Hoje, a alimentação da família é toda adaptada ao padrão exigido pelo veganismo. As carnes e produtos de origem animal foram substituídos por alimentos alternativos, produzidos só com itens de origem vegetal. Além disso, alguns anos depois da transição alimentar, eles ganharam um novo integrante, o pequeno Léo, de 10 meses, que crescerá seguindo a orientação dos pais e do irmão na alimentação.
Aline Lira explica que Yuri já se sentiu incomodado com os comentários feitos a respeito das pessoas que optam por hábitos veganos. Em um dos episódios, ocorrido em uma festa infantil com buffet preparado, em sua maioria, com alimentos vegetais, Yuri ficou aborrecido e até se questionou a respeito de sua escolha.
“Dois amigos dele ficaram debochando, dizendo que vegano não presta, que é um lixo. Outros convidados da anfitriã também falavam mal da comida. Ele veio chorando, dizendo que não queria mais ser vegano. Mas depois explicou que só queria que eu não falasse para mais ninguém. Sinto que ele passou a se envergonhar um pouco e se sentiu muito mal com isso”, desabafa a mãe.

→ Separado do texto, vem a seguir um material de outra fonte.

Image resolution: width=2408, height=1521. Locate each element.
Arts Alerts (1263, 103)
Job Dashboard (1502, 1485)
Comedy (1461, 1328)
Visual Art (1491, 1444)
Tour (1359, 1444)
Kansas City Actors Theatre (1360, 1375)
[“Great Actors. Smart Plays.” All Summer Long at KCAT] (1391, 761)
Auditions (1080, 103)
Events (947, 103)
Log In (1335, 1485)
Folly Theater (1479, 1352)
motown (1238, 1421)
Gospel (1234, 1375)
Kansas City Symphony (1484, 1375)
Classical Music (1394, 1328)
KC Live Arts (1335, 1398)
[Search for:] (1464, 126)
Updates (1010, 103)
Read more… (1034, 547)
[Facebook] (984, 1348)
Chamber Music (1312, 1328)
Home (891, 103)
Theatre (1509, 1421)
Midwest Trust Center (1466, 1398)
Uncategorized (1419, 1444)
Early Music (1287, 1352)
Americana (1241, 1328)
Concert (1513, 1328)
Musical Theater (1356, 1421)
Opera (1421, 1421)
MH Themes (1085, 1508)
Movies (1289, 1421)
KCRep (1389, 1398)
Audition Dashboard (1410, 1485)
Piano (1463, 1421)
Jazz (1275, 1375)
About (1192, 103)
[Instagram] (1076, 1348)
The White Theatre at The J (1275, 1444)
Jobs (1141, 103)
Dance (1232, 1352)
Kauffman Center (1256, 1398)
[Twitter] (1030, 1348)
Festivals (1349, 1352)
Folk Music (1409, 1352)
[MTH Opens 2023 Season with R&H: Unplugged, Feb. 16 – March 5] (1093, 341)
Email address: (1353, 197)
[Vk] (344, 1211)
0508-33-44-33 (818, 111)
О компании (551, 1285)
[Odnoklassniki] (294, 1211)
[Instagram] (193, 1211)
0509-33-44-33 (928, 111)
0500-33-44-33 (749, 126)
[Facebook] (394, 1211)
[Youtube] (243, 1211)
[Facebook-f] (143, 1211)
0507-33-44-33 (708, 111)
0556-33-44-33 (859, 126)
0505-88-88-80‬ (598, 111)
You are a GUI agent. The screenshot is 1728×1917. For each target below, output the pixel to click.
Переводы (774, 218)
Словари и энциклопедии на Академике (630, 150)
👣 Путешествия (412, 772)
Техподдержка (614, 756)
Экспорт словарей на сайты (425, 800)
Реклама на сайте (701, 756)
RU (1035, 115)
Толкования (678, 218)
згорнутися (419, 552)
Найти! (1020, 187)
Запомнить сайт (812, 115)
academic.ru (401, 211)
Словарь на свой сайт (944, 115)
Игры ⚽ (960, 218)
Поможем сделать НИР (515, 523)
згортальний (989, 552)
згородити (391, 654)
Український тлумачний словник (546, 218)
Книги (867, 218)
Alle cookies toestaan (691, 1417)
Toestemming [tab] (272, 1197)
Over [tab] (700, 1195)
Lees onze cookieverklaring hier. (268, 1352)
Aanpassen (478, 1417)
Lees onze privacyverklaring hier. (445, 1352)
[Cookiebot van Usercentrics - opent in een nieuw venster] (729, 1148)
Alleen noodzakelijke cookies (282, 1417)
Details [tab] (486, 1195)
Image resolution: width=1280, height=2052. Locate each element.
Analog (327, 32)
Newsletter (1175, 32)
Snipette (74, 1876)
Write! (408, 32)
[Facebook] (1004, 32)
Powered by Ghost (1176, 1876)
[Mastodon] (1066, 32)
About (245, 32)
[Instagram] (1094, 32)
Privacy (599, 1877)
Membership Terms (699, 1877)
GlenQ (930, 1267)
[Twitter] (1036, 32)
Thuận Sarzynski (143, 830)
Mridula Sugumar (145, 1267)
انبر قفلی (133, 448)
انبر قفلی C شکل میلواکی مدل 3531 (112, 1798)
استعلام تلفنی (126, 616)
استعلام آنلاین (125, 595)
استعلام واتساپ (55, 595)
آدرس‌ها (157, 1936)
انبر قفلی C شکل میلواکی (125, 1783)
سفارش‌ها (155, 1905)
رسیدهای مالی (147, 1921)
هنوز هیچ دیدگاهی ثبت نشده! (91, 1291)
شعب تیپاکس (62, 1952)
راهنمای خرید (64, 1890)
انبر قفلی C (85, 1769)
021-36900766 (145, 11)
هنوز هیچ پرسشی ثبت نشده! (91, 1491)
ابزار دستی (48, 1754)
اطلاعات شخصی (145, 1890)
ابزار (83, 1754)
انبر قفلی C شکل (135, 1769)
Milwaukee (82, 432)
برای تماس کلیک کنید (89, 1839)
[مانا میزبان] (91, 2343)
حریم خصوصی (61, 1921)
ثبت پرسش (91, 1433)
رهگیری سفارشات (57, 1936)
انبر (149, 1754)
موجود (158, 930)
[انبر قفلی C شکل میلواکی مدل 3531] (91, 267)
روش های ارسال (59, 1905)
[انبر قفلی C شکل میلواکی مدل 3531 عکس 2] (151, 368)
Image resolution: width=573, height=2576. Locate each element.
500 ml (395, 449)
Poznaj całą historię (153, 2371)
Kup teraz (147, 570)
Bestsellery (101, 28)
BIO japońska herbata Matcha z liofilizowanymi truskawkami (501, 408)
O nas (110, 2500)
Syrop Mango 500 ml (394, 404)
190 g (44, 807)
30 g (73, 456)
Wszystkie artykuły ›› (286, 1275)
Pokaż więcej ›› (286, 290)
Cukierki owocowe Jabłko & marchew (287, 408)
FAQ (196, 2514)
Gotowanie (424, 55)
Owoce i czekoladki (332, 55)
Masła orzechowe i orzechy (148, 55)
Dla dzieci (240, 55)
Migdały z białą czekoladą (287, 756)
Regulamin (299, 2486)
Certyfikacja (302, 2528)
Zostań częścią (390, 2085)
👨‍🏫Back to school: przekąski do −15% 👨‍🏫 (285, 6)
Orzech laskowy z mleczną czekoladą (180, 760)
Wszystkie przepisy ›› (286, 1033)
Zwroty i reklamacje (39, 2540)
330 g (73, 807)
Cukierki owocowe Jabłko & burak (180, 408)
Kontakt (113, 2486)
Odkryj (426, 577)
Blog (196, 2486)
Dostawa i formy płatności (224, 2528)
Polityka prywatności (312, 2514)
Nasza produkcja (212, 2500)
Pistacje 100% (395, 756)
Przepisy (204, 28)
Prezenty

Digital influencer – A curiosidade das pessoas sobre o que um vegano come serviu como motivação para que Aline passasse a compartilhar a rotina e alimentação da família na Internet. “As pessoas perguntavam muito o que a gente comia, e eu ficava mostrando fotos no celular. Decidi colocar tudo lá (no Instagram) para ficar mais fácil. Mas isso me ajudou a ter mais inspiração, porque descobri vários perfis veganos, e passei a seguir todos”.
Atualmente, mais de 26 mil usuários acompanham as publicações de Aline Lira. Com fotos atrativas, ela compartilha sugestões de pratos e indicações de lugares que atendem a esse tipo de público, assim como registra momentos com os filhos Yuri e Léo.
Muitas mães procuram com frequência a técnica em nutrição para tirar dúvidas sobre sua experiência com crianças veganas. “Chegam mães perdidas, porque os filhos estão se recusando a comer animais. Imagino que hoje há uma nova geração com consciência expandida”.
Decisões
Já na família de Jéssica Germano de Freitas, de 29 anos, a opção pelo veganismo teve influência dos adultos. Ela, o marido e as filhas começaram a transição alimentar há três anos. Hoje, todos se consideram veganos.
“Meu marido era ovolactovegetariano (alguém que não come carne, mas que ainda se alimenta de ovos e derivados do leite), um ano antes de nós. Mas os boatos sobre papelão na carne foram decisivos para mim. Me tornei ovolacto também”, explica Jéssica.
Para ela, a dieta vegetariana foi um fator importante na transição. “Quatro meses depois, fomos em um festival vegano e decidimos mudar. Compramos um livro e seguimos”.
Mãe de Lana, de 6 anos, e Mariah, de 6 meses, Jéssica comenta que ainda ouve críticas em relação à alimentação da família e ao veganismo na infância. “Teve muita implicância sim, e até hoje lidamos com isso. Sempre é a mesma questão, de que animais foram feitos pra isso, que minhas filhas ficariam doentes, ou que estávamos privando as meninas de escolha”, desabafa.
Jéssica também viu nas redes sociais um instrumento de apoio. Dicas compartilhadas em perfis veganos ajudaram a tornar o processo de mudança na dieta mais simples.
Alimentação – De acordo com a nutricionista Fabiana Sanches, a dieta vegana, quando devidamente acompanhada, não traz qualquer malefício às crianças. O veganismo é reconhecido como prática segura pela Sociedade Brasileira de Alimentação e Nutrição, e diminui as chances de anemia, osteoporose, raquitismo e obesidade, explica Fabiana.
Segundo ela, a criança que já nasce em uma família que segue a dieta tem maior facilidade para adaptar seu intestino. Já para a criança onívora, que tem alimentação baseada em plantas, o processo adaptativo é gradual. “Passar de uma fase para outra pode demorar meses. É preciso sempre garantir que, excluindo a carne e o leite, por exemplo, se consiga ferro e cálcio em outras fontes”.
A nutricionista ressalta que o vegano não pode se alimentar só de arroz e feijão. “O prato de uma criança vegana deve conter algum alimento do grupo do feijão, algum cereal, pelo menos dois vegetais diferentes e dois tipos de verduras, preferencialmente crus”.
Outro fator importante é a atenção à vitamina B12, que está presente na carne vermelha. “O vegano deve sempre solicitar em seus exames de rotina a vitamina B12, porque dependendo do nível de deficiência, é necessária a reposição”, conclui Fabiana.